Humoral immune responses in mice immunized with SARS-CoV-2 circRNARBD vaccines. (A) Schematic representation of LNP-circRNA complex. (B) Representative of concentration-size graph of LNP-circRNARBD measured by dynamic light scattering method. (C) Schematic diagram of the LNP-circRNARB vaccination process in BALB/c mice and serum collection schedule for specific antibodies analysis. (D) Measuring the SARS-CoV-2 specific IgG antibody titer with ELISA. The data were shown as the mean ± S.E.M. (n = 4 or 5). (E) Sigmoidal curve diagram of the inhibition rate by sera of immunized mice with surrogate virus neutralization assay. Sera from circRNARBD (10 μg) and circRNARBD 260 (50 μg) immunized mice were collected at 2 weeks post the second dose. The data were shown as the mean ± S.E.M. (n = 4). (F) Sigmoidal curve diagram of the inhibition rate by sera of immunized mice with surrogate virus neutralization assay. Sera from circRNARBD (10 μg) and circRNARBD (50 μg) immunized mice were collected at 5 weeks post boost. The data were shown as the mean ± S.E.M. (n = 5). (G) The NT50 was calculated using lentivirus-based SARS-CoV-2 pseudovirus. The data were shown as the mean ± S.E.M. (n = 5).
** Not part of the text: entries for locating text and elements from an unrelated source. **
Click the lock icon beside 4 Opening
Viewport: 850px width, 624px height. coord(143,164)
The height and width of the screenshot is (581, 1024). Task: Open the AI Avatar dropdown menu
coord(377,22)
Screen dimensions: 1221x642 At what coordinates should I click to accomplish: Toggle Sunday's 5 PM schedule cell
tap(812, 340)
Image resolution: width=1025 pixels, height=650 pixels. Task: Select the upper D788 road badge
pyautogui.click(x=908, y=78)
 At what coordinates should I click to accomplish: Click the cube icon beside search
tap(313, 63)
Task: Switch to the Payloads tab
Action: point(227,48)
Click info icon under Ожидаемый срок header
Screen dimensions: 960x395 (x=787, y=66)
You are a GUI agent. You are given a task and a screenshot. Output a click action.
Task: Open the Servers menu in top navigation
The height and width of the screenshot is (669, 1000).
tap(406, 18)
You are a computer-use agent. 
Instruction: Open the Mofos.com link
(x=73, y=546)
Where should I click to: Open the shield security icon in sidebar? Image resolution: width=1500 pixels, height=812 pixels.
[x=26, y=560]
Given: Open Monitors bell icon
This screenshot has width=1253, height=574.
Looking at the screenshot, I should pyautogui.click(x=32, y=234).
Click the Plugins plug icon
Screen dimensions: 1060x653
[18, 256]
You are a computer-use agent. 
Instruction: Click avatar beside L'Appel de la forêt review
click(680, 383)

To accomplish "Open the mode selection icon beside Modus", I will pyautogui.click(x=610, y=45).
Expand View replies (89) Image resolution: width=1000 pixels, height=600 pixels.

Robust immune response in mice
Mice were intramuscularly injected with either 10 μg or 50 μg of experimental circRNARBD vaccine at a two-week interval. Immunity was measured two or five weeks after their booster shot.
The titers of immunoglobulin G (IgG) and antibodies were expressed in a dose-dependent manner and persisted two and five weeks after their booster shot. It also effectively neutralized a SARS-CoV-2 pseudovirus. The researchers suggest the circRNARBD vaccine creates an enduring immune response against SARS-CoV-2.
When evaluating CD4+ and CD8+ T cell immune responses after vaccination, the researchers found Th1-biased responses which produced interferon-γ (IFN-γ), tumor necrosis factor (TNF-α), and interleukin-2 (IL-2). However, changes in interleukin-4 (IL-4) were not observed. The results of the circular RNA vaccines stimulated a Th1 but not Th2 immune response.
There were also several cytokine-producing CD8+ detected in circRNARBD vaccinated mice. Interestingly, the team also found more robust immune responses in CD4+ and CD8+ effector memory T cells at 10 μg than 50 μg. Although, 50 μg induced higher potency of neutralizing antibodies in B cell responses.
Circular RNA vaccine is effective in neutralizing the B.1.351 variant
The team collected the serum of immunized mice 1 and 2 weeks after their booster shot. They found IgG titers specific for the spike protein's receptor binding domain with the 501.YV2 mutation.
The researchers next assessed mice's neutralizing activity with either the circRNARBD or circRNARBD-501Y.V2 vaccines against the D614G, B.1.1.7/501Y.V1, or B.1.351/501Y.V2 variants. The circRNARBD vaccine antibodies effectively neutralized all three viral strains with the highest activity against the D614G strain.
In contrast, the circRNARBD-501Y.V2 also neutralized all strains, with the highest neutralization activity against the corresponding variant, 501Y.V2.
"It's worth noting that both vaccines could neutralize all three strains albeit with variable efficacies. Nevertheless, the multivalent vaccines should have provided better protection for both native SARS-CoV-2 strain and its circulating variants," wrote the research team.
bioRxiv publishes preliminary scientific reports that are not peer-reviewed and, therefore, should not be regarded as conclusive, guide clinical practice/health-related behavior, or treated as established information.